I’m pretty sure it was through reading AA Milne’s poetry as a child that I became interested in poetry, particularly in rhyming, rhythmic verse. As a child myself, I enjoyed the humour he conveyed in simple poems about everyday events, as well as the musicality of his lines.
What was your experience with poetry as a child at school?
I don’t remember ever having studied poetry at school but I do remember my Grade 4 teacher – who actually became a valued family friend – being very supportive of my own poetry writing and encouraging me to share my poems with the rest of the class.
Did you write poetry as a child?
I started writing poetry during my second year of primary school and for the next couple of years I was a prolific writer. At certain stages during that time I was penning a poem a day. Many poems were lost along the way since I wrote them on single sheets of paper, but a number of them have survived in an exercise book my father bought me specifically for my poetry efforts.
When was your first poem published?
Apparently one of my poems was read out on the radio during a session of the Argonauts’ Club but I missed it! The first publication, though, was the collection of poetry, “Giggles and Niggles” in 2007.
Who are some poets whose writing you love?
I’ve already mentioned AA Milne, but I’m also a fan of Shel Silverstein and Pam Ayres.
Have you had any poetry writing mentors?
I don’t have any ongoing mentors but through my participation last year in the Maurice Saxby Mentorship Program I was fortunate to have Jackie Hosking as a mentor. She gave me valuable feedback on a couple of picture book manuscripts I’d written.
What inspires you to write poetry?
I think poems are a great vehicle for conveying feelings about and reactions to so much of what happens in our lives. In a few succinct words a particular moment in time, or the repercussions of that moment , can be captured in a neat and engaging framework.
My own love of nature has also been a huge inspiration for many of my reflectional poems. I’ve found poetry a fantastic outlet for expressing my awe of certain aspects of nature and exploring what I see as the messages the natural world has for us regarding different aspects of our everyday lives as human beings.
When you are writing a poem, what comes first — a subject, a line, a word?
I would always start with a subject. I could never see myself starting with a line and then wondering where it will go from there. The inspiration for that subject, though, might come from a single word, a play on words, a funny expression or, in the case of my children’s poetry, some humorous event.
It is frequently the last line of a poem that comes to me first. It is this line – normally a punch line or a twist of some sort – that dictates the type of rhyming patterns and rhythmic construction I’ll be using.

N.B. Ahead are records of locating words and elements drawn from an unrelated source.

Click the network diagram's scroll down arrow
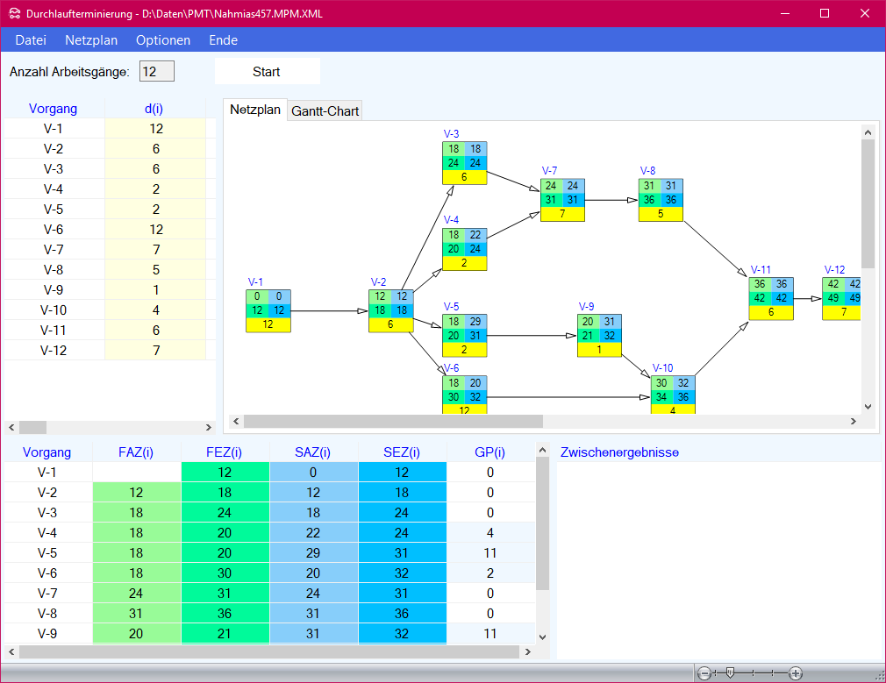 tap(868, 407)
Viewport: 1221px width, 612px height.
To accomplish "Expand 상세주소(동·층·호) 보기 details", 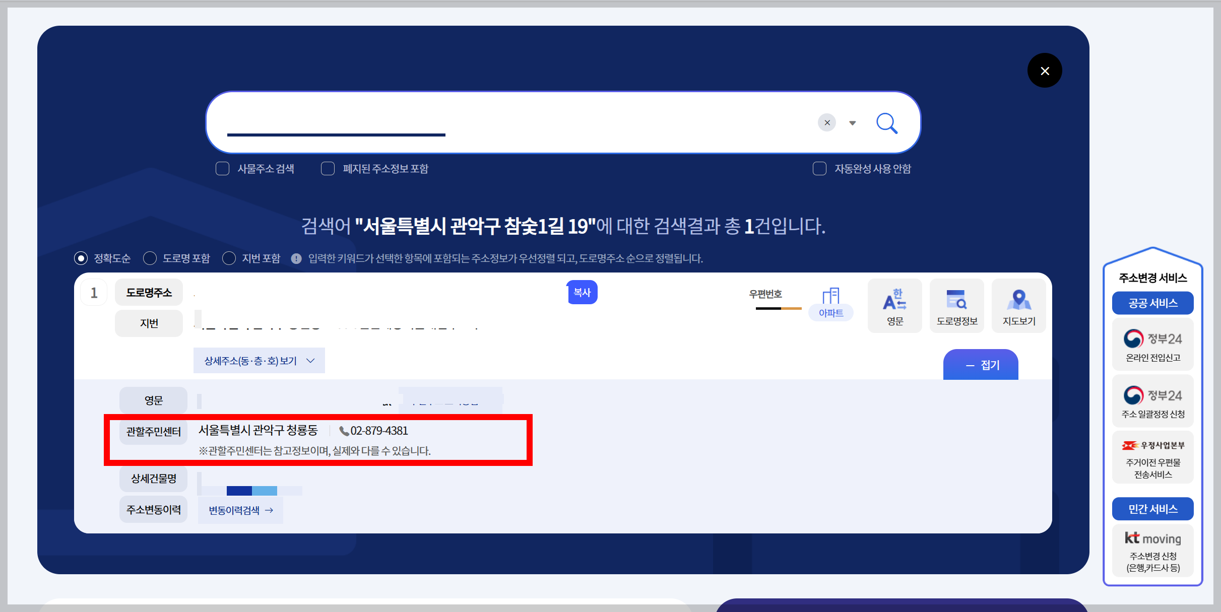I will tap(259, 360).
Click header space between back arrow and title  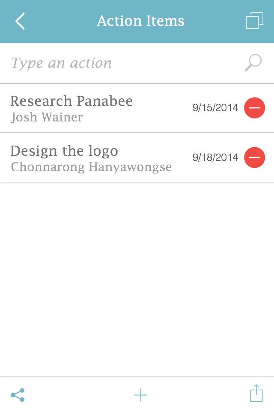(60, 21)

Do you workshop your poems with anyone?
I’ve recently joined a writers’ group that meets once a month, so if I’ve written something between visits I take it along to share. For many years though, I haven’t really workshopped my poems. My long-suffering husband is usually the one who’s bombarded with a new poem as soon as he walks in the door after work.
How do you know a poem you write is finished?
I never consider a poem to have been completely finished. Most of my poems have proved to be works in progress. There are always a few tweaks to make a few hours, days or weeks after I’ve composed a poem but I’ve also found myself making the occasional changes to poems I wrote years ago.
How do you know a poem is ‘good’?
If a poem can still make me smile or touch me in some other way after several readings or recitations, I’m prepared to classify it as a good one.